Cardiff Merger, Inc.

Florida

P07000069858


THIRD:

The Plan of Merger is attached.


FOURTH:

The merger shall become effective on the date the Articles of Merger are filed with the Florida Department of State.


FIFTH:

The Plan of Merger was adopted by the shareholders of the surviving corporation on June 18, 2007.


SIXTH:

The Plan of Merger was adopted by the shareholders of the merging corporation on June 18, 2007.


Dated: June 20, 2007


LIBERATOR MEDICAL SUPPLY, INC.

CARDIFF MERGER, INC.


By:

/s/ Mark A. Libratore

By:

/s/ Rubin Rodriguez

Mark A. Libratore, President

Rubin Rodriguez, President




EXHIBIT A

PLAN OF MERGER


The following plan of merger is submitted in compliance with Section 607.1101 Florida Statutes.


1.

Pursuant to Section 607.1101, Florida Statutes, as of the Effective Time (as defined herein) Cardiff Merger, Inc., a Florida corporation (the “Merging Corporation”) shall be shall be merged, with and into Liberator Medical Supply, Inc., a Florida corporation (herein sometimes called the “Surviving Corporation”) (the “Merger”).  The Surviving Corporation shall be the surviving corporation.


2.

The Merger shall become effective when Articles of Merger are filed with Florida Department of State pursuant to Section 607.1105, Florida Statutes.
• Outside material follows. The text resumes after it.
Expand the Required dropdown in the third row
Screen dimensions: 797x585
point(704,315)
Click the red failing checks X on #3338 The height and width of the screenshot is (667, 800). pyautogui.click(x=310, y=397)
The time when the Merger shall become effective is referred to herein as the “Effective Time.”


3.

At the Effective Time, (i) the separate existence of Merging Corporation shall cease and Merging Corporation shall be merged with and into Surviving Corporation and Surviving Corporation shall continue as the surviving corporation; (ii) the articles of incorporation of Surviving Corporation shall remain unchanged; (iii) the bylaws of Surviving Corporation shall remain unchanged; (iv) the directors and officers of Surviving Corporation immediately prior to the Effective Time shall remain the directors and officers of the Surviving Corporation in each case until their respective successors shall have been duly elected, designated, or qualified or until their earlier death, resignation, or removal in accordance with the Surviving Corporation’s articles of incorporation and bylaws; and (v) the Merger shall, from and after the Effective Time, have all the effects provided by Section 1106 of the Florida Business Corporation Act  and other applicable law.


4.

At the Effective Time holders of shares of common stock, options and warrants of the Surviving Corporation shall receive consideration in accordance with the Agreement and Plan of Merger dated June 18, 2007, among the Merging Corporation, the Surviving Corporation and other parties to the Agreement and Plan of Merger.  


5.

The Merging Corporation and the Surviving Corporation hereby reserve the right to amend, alter, change or repeal any provisions contained in any of the articles of this Plan of Merger or as the same may hereafter be amended in the manner now or hereafter provided by the laws of the State of Florida.